The other hive members were visible now. They gathered uneasily in a slow-moving clump around Charlie as he limped back. No one challenged him, no one made an aggressive move. Raven continued to nuzzle and whine the whole way back and became more visibly anxious the longer he refused to play along.

The shelters were low, three-sided concrete huts with cameras set into the roofs They satisfied the _H. s. deterior_ need to hide away and den in times of stress as well as kept them out of the inclement weather all without interfering with our observance of their behavior. We watched Charlie get carefully to the ground in the corner of the biggest shelter. They had old blankets and straw-stuffed mattresses to serve as bedding in place of the animal furs most hives used in the wild. Most of this was piled in the rear of the large shelter and Charlie crawled straight to the middle of it. His hive followed close behind.

He settled and curled into a ball, wincing as he jostled his cracked ribs. Raven immediately joined him and started grooming to help settle them both. He stroked her scaled thigh and closed his eyes beneath her ministrations. The rest of the hive, one by one, snuggled in beside them. In a great pile of limbs and tangled bodies, they soothed each other to sleep.

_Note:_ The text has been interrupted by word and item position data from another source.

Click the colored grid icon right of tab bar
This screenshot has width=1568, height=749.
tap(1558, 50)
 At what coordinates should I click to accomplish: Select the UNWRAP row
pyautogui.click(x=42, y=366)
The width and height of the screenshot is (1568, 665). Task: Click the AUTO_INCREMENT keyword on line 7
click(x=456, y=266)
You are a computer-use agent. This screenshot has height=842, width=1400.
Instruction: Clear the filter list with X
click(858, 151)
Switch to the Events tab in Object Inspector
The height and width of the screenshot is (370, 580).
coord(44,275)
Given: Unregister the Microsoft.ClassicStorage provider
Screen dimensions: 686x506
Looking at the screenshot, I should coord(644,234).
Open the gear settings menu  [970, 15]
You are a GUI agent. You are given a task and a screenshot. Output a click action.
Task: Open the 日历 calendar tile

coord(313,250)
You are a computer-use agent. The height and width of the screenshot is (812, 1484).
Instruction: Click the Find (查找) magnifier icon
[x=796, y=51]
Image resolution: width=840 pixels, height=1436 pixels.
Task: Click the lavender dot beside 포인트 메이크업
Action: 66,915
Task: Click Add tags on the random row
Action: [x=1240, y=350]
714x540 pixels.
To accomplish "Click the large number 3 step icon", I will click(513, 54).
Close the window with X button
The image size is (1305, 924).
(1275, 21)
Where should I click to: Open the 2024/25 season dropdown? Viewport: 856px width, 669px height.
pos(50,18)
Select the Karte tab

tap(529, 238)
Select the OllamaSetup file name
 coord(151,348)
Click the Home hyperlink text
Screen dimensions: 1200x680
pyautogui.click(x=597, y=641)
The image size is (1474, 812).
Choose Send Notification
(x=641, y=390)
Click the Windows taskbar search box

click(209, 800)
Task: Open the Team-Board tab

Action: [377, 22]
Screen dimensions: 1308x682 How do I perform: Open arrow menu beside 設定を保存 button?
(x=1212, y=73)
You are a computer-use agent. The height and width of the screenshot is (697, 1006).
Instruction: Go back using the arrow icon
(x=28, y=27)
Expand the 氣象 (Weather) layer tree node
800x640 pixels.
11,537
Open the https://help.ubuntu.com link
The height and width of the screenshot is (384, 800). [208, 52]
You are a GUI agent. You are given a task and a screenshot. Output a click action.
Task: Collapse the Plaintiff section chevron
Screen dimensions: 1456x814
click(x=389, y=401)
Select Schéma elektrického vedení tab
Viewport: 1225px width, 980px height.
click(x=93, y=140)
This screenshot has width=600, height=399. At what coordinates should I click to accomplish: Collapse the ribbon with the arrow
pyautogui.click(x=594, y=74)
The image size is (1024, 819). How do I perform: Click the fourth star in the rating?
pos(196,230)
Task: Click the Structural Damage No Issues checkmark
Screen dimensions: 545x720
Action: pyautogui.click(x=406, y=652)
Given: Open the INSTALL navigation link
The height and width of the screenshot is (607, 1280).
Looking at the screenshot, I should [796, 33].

**Notes for the Chapter:**

> “The question is not, 'Can they reason?’ nor, ‘Can they talk?’ but ‘Can they suffer?’”  
> Jeremy Bentham


	2. Chapter 2

We were clearly missing some critical element when it came to the relationship between the Charlie specimen and the female, Raven. It was one of the great mysteries of _H. s. deterior_ social interaction uncovered by the project: overt physical gestures, clear signs of attraction, a lack of other competition and yet still the alpha male refused to mate with an available female.

Raven had been first penned with Charlie in the early days of the project. There was no hive then, just the two specimens, a wild-caught male and one of the “urban” females, recently captured in a nearby city. Surly, we told ourselves, housing the two in the same unit would immediately result in a coupling and subsequent pregnancy. With Charlie’s status as the only known telepath to exist in captivity, breeding the trait into subsequent generations was paramount. But one, two, ten, twenty days in, not a single conjugal act appeared on our video monitors. Raven was very skittish at first but Charlie largely left her alone, ignored her in favor of the endless little piles of grasses and bits of plants he liked to play with on the enclosure ground.

She approached him one day when he played with a sticky paste of something. He seemed fascinated by the texture of it, mashing it between his fingers and chewing it into a sloppy mess only to spit the whole thing onto the ground and smear it about again with his hand. We had begun to worry, in those early days, that he was going insane from the isolation. Similar incidents had been reported all across the literature and, indeed, were blamed for the failure to thrive of any previous telepathic specimens once they were separated from their native hives. We had hoped the introduction of a fertile female would not only result in offspring but also keep the telepath from any further cognitive decline.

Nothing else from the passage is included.